Der Film hat zu Recht fünf Nominierungen für die Golden Globe Awards 2019 erhalten und zwar als Bester Film - Komödie oder Musical, Peter Farrelly für die Beste Regie, Brian Hayes Currie, Peter Farrelly und Nick Vallelonga für das Beste Drehbuch, Viggo Mortensen als Bester Hauptdarsteller - Komödie oder Musical und Mahershala Ali als Bester Nebendarsteller. "Green Book" konnte drei Golden Globes gewinnen und zwar als Bester Film - Komödie oder Musical, für das Beste Drehbuch und Mahershala Ali als Bester Nebendarsteller.
Bei den 91. Academy Awards wurde der Film 5 mal für einen Oscar nominiert, und zwar als Bester Film, Viggo Mortensen als Bester Hauptdarsteller, Mahershala Ali als Bester Nebendarsteller, Nick Vallelonga, Brian Currie und Peter Farrelly für das Beste Drehbuch sowie Patrick J. Don Vito für den Besten Filmschnitt.
Insgesamt ist "Green Book - Eine besondere Freundschaft" bewegendes und vergnügliches politisches Kino. Der Film ist heute genauso aktuell wie die Erlebnisse von Tony Lip und Don Shirley vor mehr als 50 Jahren. Es ist eine warmherzige, lakonische und ur-komische Antirassismus-Tragikomödie entstanden, die man sich unbedingt ansehen sollte.
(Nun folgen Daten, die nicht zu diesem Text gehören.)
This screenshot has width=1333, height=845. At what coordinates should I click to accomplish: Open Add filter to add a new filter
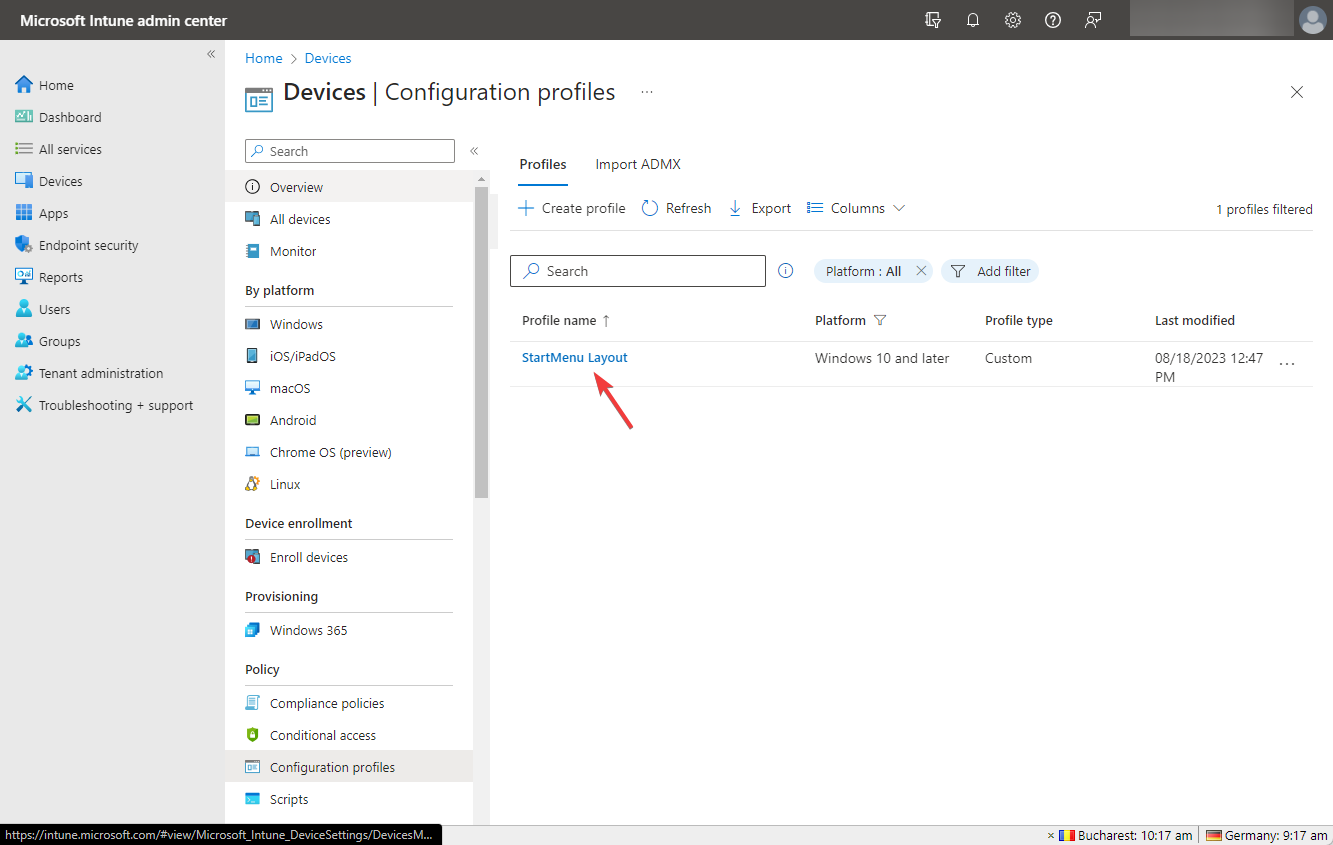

Foto: Don Shirley (Mahershala Ali) und Tony Lip (Viggo Mortensen) © eOne Germany
Info:
Green Book - Eine besondere Freundschaft (USA 2018)
Originaltitel: Green Book
Genre: Komödie, Drama, Biografie
Filmlänge: 130 Minuten
Regie: Peter Farrelly
Drehbuch: Nick Vallelonga, Brian Hayes Currie, Peter Farrelly
Darsteller: Viggo Mortensen, Mahershala Ali, Linda Cardellini u.a.